WHAT YOU NEED TO DO ▸
Your answer should be every line of the records that contains the word "minus", copied as it stands.

INFORMATION PROVIDED ▸
§ §

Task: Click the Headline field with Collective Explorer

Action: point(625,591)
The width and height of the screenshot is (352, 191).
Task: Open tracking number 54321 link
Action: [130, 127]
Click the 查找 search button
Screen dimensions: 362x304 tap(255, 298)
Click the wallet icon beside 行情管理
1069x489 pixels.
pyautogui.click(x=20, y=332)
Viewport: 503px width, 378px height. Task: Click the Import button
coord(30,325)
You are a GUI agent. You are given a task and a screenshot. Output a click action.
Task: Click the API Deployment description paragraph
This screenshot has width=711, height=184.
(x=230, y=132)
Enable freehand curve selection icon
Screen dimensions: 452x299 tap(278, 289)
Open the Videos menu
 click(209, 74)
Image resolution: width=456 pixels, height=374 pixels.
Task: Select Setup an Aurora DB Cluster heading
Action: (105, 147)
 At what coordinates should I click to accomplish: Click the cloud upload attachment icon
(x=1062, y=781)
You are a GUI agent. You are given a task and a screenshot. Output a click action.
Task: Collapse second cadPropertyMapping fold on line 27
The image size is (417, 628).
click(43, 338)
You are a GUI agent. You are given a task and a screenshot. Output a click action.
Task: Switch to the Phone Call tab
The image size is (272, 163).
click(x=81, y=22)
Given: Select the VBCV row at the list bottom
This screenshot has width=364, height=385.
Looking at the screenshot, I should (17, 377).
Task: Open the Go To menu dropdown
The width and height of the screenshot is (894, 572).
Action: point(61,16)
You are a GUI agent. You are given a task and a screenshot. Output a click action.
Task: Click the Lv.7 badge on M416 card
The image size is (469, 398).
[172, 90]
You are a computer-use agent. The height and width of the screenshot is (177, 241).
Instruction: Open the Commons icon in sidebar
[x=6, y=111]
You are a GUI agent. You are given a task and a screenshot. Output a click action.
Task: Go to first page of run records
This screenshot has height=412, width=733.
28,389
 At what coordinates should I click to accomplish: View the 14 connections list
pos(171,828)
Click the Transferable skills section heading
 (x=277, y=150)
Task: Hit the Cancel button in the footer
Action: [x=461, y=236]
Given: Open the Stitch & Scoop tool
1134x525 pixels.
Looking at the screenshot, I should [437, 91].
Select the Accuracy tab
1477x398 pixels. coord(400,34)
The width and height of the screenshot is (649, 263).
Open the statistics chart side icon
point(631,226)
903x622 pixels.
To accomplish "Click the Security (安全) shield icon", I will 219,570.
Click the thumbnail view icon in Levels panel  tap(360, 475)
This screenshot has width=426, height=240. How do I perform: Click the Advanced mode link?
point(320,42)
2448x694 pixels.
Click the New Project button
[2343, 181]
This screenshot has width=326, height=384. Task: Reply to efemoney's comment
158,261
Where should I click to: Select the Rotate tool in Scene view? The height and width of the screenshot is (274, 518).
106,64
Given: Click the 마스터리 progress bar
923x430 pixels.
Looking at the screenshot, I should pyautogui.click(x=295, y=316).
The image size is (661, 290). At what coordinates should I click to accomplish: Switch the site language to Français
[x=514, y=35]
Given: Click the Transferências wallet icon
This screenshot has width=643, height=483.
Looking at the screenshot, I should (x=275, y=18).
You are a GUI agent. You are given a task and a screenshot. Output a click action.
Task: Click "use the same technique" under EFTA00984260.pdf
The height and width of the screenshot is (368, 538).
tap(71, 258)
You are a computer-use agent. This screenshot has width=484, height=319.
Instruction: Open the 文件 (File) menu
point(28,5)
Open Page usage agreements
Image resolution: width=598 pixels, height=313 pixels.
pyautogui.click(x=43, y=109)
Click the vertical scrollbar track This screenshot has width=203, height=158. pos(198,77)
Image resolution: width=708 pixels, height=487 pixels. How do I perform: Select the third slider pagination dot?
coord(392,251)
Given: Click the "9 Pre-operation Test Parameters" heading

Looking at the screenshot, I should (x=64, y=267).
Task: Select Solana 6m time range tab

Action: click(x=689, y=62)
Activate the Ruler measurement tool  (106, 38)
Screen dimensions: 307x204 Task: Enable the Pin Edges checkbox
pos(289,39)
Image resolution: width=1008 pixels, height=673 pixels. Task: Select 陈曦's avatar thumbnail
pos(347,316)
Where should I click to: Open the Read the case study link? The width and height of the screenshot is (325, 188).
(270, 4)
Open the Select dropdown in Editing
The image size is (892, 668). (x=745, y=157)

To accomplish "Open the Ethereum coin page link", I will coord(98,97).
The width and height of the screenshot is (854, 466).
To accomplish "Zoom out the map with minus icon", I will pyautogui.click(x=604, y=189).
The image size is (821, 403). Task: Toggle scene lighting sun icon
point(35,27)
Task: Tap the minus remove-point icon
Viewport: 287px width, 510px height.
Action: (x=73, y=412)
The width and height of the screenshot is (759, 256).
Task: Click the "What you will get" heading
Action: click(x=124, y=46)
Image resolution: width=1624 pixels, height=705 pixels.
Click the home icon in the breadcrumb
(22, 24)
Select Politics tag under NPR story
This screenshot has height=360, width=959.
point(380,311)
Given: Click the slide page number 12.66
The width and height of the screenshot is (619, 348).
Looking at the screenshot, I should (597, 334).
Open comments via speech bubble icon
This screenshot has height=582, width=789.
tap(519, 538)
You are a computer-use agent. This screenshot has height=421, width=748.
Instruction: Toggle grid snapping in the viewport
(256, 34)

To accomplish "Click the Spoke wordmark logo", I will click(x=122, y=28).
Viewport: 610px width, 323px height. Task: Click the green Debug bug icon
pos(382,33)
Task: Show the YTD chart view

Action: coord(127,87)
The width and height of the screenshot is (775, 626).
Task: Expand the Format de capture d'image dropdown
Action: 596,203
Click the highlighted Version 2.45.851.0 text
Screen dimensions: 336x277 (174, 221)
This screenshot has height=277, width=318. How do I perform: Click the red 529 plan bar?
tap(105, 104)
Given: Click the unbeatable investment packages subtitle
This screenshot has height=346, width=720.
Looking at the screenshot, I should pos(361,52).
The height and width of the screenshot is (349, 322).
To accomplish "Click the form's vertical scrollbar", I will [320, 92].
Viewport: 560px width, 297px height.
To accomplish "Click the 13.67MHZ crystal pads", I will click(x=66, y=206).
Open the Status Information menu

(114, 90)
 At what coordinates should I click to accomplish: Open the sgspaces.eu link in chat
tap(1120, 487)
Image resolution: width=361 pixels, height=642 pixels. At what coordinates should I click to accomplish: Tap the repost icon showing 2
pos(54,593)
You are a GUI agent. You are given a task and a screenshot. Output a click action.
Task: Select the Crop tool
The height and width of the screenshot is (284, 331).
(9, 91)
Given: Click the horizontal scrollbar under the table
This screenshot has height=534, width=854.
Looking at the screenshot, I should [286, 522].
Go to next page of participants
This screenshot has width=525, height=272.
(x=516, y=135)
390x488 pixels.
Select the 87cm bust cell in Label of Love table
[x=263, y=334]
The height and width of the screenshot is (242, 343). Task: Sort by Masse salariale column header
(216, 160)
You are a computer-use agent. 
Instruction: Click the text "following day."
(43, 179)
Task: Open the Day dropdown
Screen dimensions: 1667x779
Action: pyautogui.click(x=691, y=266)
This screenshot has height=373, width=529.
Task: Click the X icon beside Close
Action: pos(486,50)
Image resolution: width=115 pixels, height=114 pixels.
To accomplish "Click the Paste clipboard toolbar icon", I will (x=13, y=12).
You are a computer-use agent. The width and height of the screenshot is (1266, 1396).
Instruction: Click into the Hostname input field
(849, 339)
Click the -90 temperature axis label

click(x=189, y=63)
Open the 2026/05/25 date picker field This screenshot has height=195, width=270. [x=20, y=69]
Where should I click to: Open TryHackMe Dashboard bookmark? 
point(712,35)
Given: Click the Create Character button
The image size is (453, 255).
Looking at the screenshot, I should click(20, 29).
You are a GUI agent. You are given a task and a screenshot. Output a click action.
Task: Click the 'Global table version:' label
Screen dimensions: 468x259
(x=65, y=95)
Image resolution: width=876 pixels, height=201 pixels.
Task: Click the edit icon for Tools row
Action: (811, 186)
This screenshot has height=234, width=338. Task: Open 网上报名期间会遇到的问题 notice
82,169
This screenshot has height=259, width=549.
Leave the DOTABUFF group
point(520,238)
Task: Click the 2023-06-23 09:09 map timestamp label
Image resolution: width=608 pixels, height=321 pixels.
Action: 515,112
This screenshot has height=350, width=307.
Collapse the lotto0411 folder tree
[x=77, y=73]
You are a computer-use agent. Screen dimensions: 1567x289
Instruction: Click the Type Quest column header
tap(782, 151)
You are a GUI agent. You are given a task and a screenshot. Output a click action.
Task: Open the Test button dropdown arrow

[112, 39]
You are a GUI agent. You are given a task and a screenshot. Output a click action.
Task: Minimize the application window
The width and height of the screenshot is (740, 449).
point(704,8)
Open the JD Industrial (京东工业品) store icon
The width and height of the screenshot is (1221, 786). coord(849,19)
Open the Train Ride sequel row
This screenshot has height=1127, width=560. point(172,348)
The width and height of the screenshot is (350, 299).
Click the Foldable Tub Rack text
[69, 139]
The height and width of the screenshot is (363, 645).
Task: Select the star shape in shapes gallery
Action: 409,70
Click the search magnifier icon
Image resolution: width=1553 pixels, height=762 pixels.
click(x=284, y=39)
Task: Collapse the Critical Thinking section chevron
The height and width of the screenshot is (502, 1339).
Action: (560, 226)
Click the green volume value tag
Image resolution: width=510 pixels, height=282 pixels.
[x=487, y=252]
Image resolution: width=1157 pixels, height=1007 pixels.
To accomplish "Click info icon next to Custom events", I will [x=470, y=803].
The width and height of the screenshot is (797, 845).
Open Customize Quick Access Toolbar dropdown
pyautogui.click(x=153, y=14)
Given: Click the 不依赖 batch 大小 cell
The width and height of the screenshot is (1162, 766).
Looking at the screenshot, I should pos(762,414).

§ §

RESPONSE TO THIS EXERCISE ▸
To accomplish "Zoom out the map with minus icon", I will pyautogui.click(x=604, y=189).
Task: Tap the minus remove-point icon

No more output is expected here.